[What is expected] Please give an exact transcription of the lines below, from the one that contains "Where should I click to: Click the Jul" to the very last, with no other lines.

[Data supplied]
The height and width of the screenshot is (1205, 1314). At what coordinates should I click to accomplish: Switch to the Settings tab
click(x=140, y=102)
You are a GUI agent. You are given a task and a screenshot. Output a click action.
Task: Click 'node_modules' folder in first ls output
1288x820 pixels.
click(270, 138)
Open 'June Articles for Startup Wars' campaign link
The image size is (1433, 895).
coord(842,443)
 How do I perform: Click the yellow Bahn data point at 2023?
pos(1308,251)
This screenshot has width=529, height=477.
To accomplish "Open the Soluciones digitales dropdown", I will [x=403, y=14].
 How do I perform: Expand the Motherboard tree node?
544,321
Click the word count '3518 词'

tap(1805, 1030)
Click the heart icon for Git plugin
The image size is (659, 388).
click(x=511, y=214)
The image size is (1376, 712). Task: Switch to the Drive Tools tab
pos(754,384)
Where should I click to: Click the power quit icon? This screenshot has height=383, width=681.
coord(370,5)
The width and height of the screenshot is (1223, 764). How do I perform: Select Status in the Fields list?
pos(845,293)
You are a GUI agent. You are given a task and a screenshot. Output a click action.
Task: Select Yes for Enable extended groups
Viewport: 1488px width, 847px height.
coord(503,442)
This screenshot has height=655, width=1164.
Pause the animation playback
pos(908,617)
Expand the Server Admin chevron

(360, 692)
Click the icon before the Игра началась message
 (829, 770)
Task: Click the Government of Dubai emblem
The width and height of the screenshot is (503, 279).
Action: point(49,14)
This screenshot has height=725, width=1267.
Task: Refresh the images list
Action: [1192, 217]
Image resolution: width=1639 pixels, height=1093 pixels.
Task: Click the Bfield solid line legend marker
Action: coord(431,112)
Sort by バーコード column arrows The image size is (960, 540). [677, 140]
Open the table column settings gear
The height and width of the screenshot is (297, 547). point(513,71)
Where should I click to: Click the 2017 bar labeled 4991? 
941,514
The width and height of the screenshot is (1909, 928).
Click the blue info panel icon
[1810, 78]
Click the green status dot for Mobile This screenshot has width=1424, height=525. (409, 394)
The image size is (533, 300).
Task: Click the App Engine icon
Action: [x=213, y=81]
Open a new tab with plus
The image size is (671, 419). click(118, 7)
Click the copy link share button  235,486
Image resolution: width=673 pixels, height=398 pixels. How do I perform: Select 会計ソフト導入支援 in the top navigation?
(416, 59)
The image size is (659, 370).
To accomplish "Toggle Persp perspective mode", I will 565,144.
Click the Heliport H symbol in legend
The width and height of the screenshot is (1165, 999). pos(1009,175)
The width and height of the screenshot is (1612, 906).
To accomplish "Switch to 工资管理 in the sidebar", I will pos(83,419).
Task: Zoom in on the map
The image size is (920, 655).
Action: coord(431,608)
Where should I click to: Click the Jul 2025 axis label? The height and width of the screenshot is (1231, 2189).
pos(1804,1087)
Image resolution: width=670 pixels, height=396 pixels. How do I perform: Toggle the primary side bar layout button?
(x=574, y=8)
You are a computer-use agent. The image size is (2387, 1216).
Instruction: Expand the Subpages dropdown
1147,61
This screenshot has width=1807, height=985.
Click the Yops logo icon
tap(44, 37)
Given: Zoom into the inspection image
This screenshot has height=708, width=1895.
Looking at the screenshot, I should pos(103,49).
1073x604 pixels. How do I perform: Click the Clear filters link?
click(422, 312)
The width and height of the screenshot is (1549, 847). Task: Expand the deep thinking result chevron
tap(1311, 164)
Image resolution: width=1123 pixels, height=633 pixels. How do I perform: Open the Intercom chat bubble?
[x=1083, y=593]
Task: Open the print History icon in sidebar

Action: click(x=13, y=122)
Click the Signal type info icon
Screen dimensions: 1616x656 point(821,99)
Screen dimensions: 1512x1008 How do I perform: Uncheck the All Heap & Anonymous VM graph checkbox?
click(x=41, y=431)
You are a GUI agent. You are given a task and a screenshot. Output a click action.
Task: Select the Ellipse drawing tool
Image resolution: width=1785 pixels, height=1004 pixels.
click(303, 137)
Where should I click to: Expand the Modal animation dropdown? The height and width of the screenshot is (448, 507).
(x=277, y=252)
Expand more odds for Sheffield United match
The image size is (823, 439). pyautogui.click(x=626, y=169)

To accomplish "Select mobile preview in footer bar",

[Written solution]
Where should I click to: Click the Jul 2025 axis label? The height and width of the screenshot is (1231, 2189).
pos(1804,1087)
Image resolution: width=670 pixels, height=396 pixels. How do I perform: Toggle the primary side bar layout button?
(x=574, y=8)
You are a computer-use agent. The image size is (2387, 1216).
Instruction: Expand the Subpages dropdown
1147,61
This screenshot has width=1807, height=985.
Click the Yops logo icon
tap(44, 37)
Given: Zoom into the inspection image
This screenshot has height=708, width=1895.
Looking at the screenshot, I should pos(103,49).
1073x604 pixels. How do I perform: Click the Clear filters link?
click(422, 312)
The width and height of the screenshot is (1549, 847). Task: Expand the deep thinking result chevron
tap(1311, 164)
Image resolution: width=1123 pixels, height=633 pixels. How do I perform: Open the Intercom chat bubble?
[x=1083, y=593]
Task: Open the print History icon in sidebar

Action: click(x=13, y=122)
Click the Signal type info icon
Screen dimensions: 1616x656 point(821,99)
Screen dimensions: 1512x1008 How do I perform: Uncheck the All Heap & Anonymous VM graph checkbox?
click(x=41, y=431)
You are a GUI agent. You are given a task and a screenshot. Output a click action.
Task: Select the Ellipse drawing tool
Image resolution: width=1785 pixels, height=1004 pixels.
click(303, 137)
Where should I click to: Expand the Modal animation dropdown? The height and width of the screenshot is (448, 507).
(x=277, y=252)
Expand more odds for Sheffield United match
The image size is (823, 439). pyautogui.click(x=626, y=169)

To accomplish "Select mobile preview in footer bar",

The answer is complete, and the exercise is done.